INFORMATION PROVIDED START

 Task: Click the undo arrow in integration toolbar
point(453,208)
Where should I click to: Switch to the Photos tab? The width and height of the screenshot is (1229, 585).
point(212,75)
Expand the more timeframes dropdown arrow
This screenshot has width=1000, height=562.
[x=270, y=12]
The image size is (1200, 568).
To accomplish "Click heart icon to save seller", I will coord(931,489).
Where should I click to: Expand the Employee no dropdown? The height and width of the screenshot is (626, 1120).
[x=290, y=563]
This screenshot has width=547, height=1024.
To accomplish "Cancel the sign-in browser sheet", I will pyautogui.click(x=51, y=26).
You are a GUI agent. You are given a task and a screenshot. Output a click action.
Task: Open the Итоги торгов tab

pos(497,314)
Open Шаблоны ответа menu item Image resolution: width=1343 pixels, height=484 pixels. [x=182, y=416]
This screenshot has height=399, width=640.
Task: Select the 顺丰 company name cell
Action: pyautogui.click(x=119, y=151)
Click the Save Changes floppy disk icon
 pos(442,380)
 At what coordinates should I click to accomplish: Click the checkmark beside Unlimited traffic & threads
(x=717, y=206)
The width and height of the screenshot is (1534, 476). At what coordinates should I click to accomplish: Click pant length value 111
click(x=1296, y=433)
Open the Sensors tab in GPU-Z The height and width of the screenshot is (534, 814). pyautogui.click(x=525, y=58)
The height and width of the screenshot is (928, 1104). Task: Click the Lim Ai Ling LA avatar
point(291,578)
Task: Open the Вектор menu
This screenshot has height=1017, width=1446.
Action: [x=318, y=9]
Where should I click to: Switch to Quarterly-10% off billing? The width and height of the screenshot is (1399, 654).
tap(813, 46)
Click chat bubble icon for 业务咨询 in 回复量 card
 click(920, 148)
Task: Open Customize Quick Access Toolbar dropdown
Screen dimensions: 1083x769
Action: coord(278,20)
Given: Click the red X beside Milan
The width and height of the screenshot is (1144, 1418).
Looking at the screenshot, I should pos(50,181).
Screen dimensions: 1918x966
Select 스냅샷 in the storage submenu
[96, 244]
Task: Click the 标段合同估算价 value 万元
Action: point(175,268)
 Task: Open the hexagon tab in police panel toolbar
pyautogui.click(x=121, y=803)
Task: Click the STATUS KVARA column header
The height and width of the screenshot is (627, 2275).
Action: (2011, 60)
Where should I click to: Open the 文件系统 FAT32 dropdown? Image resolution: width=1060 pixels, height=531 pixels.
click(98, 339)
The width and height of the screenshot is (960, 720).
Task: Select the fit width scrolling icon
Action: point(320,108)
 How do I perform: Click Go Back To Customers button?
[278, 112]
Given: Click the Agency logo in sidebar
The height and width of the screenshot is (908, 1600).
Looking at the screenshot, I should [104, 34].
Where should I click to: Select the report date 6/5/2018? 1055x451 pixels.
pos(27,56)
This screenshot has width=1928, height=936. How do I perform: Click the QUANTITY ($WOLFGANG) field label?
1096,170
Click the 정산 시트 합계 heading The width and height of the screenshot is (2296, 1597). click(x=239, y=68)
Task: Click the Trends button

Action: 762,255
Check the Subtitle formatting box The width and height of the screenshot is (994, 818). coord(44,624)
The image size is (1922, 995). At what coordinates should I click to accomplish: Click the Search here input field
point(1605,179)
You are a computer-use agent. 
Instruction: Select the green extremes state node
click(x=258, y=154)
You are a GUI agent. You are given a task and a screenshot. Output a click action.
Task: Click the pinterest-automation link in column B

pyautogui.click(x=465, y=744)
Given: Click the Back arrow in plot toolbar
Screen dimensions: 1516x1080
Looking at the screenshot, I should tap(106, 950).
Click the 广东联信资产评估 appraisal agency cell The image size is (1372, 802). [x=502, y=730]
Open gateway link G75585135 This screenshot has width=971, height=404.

INFORMATION PROVIDED END

YOUR OBJECTIVE:
The lines from the first of the entries through the line holding "The image size is (1200, 568)." are to be restated word for word, and no others.

YOUR SOLUTION:
 Task: Click the undo arrow in integration toolbar
point(453,208)
Where should I click to: Switch to the Photos tab? The width and height of the screenshot is (1229, 585).
point(212,75)
Expand the more timeframes dropdown arrow
This screenshot has width=1000, height=562.
[x=270, y=12]
The image size is (1200, 568).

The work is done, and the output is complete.